Your task:
Output only the lines below that start at the line containing "Canada (493, 40)" and end at the line containing "Newsletters (776, 2259)", with both ends kept.

Information:
☆ ☆ ☆

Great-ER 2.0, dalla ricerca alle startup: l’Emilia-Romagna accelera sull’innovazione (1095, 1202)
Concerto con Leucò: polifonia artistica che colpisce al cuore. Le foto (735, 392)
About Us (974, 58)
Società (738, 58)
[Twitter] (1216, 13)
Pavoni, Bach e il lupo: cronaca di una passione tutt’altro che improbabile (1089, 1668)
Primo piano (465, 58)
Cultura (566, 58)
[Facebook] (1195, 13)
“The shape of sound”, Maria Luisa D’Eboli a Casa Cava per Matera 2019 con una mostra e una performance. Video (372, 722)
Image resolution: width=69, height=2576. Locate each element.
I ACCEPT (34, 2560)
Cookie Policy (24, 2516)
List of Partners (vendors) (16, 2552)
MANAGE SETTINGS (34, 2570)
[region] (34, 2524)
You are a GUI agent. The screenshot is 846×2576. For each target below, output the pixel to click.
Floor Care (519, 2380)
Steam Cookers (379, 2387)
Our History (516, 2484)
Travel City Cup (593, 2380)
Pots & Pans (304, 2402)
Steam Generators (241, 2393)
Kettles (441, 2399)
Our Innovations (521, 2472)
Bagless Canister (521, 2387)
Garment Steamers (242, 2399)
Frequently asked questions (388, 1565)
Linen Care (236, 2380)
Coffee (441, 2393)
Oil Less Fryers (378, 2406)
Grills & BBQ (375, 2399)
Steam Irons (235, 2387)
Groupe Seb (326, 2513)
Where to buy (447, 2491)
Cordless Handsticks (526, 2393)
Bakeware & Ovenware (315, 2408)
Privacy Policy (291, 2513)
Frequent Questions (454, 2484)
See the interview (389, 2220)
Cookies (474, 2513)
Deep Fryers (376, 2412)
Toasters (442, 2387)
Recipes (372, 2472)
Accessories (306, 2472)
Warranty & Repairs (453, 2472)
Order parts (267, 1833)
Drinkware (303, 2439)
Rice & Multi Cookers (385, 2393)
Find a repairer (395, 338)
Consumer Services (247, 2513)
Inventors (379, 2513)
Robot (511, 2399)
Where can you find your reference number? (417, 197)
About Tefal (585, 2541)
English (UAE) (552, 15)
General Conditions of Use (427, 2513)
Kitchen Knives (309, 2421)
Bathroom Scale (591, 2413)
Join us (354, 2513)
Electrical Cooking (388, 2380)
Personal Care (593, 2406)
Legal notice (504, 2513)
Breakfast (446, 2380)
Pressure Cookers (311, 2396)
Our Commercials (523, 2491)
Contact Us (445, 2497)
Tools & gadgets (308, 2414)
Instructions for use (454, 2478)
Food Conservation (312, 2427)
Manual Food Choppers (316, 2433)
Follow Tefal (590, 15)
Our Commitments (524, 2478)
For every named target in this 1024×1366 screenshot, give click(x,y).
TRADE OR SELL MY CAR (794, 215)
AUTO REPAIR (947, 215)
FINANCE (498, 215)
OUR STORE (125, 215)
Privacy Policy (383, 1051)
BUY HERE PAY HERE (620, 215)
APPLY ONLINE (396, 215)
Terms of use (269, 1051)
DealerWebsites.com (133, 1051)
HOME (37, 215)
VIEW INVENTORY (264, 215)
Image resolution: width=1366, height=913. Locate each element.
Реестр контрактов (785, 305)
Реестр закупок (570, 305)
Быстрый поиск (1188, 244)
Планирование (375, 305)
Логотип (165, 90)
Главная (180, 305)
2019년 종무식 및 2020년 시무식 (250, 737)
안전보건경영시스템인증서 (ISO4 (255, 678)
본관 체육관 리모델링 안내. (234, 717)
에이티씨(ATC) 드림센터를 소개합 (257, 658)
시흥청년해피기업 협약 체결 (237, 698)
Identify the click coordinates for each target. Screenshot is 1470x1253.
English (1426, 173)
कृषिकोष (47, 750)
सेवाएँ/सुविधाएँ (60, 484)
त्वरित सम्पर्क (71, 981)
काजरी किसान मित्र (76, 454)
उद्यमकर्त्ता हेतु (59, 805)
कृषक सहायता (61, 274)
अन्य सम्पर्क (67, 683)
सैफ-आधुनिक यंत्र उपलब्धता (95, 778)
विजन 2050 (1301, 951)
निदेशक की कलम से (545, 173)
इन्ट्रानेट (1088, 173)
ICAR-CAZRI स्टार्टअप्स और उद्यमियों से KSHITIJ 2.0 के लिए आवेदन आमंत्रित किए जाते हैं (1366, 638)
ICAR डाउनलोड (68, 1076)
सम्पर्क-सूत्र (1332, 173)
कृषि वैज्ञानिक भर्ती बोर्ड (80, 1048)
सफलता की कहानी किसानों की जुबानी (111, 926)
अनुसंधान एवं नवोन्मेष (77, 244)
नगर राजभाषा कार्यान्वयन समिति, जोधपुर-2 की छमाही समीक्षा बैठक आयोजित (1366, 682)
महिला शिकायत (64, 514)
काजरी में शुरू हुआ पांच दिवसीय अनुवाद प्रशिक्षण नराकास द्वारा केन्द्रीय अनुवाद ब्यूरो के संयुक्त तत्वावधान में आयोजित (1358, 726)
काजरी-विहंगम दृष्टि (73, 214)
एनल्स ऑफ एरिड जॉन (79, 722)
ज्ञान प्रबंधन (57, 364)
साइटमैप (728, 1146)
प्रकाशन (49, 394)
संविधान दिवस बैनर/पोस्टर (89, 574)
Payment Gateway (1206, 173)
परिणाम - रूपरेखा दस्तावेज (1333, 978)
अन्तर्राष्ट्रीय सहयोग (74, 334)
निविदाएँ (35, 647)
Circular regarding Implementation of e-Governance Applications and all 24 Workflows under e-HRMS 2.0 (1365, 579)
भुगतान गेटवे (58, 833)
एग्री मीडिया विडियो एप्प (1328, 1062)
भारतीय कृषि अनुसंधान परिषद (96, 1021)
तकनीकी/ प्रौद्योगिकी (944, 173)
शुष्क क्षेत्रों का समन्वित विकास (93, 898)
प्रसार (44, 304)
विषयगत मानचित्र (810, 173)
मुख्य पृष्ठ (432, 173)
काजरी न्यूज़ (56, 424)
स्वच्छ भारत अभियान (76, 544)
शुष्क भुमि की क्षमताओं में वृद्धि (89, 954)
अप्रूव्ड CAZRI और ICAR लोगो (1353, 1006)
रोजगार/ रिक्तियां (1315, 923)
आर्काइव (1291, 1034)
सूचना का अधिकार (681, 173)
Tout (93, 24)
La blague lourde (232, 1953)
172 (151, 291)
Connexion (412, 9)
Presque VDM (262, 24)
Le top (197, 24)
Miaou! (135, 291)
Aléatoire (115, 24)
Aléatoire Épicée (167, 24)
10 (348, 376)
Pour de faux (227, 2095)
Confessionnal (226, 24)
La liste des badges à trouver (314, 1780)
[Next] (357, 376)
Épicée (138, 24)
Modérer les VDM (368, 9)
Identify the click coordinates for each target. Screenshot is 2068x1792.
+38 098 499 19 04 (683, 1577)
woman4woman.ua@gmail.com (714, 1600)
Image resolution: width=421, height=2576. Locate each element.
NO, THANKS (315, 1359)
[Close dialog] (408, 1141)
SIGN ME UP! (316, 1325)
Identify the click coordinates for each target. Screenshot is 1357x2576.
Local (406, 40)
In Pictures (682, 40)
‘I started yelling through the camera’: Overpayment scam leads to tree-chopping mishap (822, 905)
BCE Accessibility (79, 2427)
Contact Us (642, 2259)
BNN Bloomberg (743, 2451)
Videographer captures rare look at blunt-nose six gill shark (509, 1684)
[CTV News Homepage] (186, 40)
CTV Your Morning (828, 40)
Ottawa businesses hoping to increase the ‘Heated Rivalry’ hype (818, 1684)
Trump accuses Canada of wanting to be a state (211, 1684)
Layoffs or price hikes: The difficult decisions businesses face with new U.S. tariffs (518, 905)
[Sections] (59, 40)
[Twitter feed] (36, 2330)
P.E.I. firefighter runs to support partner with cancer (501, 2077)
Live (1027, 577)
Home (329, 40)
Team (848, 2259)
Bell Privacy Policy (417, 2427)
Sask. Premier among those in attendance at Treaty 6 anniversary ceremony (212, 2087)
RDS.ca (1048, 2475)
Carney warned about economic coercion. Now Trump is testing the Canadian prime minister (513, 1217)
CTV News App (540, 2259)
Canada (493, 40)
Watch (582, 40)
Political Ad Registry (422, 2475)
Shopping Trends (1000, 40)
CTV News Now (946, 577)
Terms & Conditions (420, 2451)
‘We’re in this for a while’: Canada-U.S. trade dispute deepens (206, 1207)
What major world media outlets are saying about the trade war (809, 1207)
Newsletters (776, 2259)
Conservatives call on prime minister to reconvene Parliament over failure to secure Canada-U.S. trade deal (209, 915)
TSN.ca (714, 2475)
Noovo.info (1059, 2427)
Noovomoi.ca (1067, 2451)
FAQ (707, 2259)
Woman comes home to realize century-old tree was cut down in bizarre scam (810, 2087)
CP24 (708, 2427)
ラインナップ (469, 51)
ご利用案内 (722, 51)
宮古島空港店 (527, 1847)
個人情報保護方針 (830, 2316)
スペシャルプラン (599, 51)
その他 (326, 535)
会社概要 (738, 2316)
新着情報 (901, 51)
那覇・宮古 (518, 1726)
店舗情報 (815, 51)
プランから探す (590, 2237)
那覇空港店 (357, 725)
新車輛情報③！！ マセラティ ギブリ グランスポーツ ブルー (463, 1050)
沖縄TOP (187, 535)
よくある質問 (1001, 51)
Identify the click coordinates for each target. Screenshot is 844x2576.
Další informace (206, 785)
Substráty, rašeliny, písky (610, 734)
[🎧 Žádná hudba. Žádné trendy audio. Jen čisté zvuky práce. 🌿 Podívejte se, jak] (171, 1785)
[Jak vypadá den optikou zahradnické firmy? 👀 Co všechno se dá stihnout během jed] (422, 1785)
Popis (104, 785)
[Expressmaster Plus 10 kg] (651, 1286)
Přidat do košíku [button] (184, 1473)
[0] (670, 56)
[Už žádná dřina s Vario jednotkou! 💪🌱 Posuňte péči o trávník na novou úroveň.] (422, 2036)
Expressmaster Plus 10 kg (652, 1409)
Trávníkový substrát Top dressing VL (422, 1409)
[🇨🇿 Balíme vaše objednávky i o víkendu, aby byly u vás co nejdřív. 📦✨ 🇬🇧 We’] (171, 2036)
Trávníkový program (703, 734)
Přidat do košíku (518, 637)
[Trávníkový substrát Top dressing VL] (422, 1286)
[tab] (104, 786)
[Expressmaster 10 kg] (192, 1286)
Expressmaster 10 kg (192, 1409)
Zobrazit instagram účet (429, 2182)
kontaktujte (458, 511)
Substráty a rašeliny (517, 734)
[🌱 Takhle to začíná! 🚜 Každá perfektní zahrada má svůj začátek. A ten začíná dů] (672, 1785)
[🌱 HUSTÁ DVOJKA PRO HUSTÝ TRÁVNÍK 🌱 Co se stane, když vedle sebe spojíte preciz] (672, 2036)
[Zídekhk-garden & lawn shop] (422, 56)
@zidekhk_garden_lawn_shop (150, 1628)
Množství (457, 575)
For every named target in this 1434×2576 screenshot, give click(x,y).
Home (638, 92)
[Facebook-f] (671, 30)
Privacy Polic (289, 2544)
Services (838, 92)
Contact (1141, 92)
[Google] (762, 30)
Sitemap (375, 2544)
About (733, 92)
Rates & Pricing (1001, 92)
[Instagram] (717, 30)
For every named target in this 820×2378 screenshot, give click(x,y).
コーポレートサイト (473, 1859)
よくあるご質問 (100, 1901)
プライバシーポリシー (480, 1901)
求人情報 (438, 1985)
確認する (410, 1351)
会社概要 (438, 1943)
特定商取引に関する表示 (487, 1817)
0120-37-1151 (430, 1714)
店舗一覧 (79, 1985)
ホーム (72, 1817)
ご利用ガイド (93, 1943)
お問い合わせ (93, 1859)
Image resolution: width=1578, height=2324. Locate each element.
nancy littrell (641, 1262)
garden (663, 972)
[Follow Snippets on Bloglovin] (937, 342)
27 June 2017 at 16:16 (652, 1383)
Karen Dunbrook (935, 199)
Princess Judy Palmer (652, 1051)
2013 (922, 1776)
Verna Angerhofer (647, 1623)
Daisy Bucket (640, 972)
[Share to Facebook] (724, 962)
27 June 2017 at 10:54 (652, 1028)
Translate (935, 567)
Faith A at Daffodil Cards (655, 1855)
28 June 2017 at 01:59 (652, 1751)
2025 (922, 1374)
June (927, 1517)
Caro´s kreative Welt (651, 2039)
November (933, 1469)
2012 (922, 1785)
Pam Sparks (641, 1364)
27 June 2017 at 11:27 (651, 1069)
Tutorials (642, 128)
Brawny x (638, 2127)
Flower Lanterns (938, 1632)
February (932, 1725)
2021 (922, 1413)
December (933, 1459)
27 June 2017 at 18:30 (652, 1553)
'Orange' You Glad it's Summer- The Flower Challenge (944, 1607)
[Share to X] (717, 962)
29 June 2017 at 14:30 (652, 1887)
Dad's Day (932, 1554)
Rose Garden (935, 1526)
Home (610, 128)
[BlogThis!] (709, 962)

☆ ☆ ☆

Response for this exercise:
Canada (493, 40)
Watch (582, 40)
Political Ad Registry (422, 2475)
Shopping Trends (1000, 40)
CTV News Now (946, 577)
Terms & Conditions (420, 2451)
‘We’re in this for a while’: Canada-U.S. trade dispute deepens (206, 1207)
What major world media outlets are saying about the trade war (809, 1207)
Newsletters (776, 2259)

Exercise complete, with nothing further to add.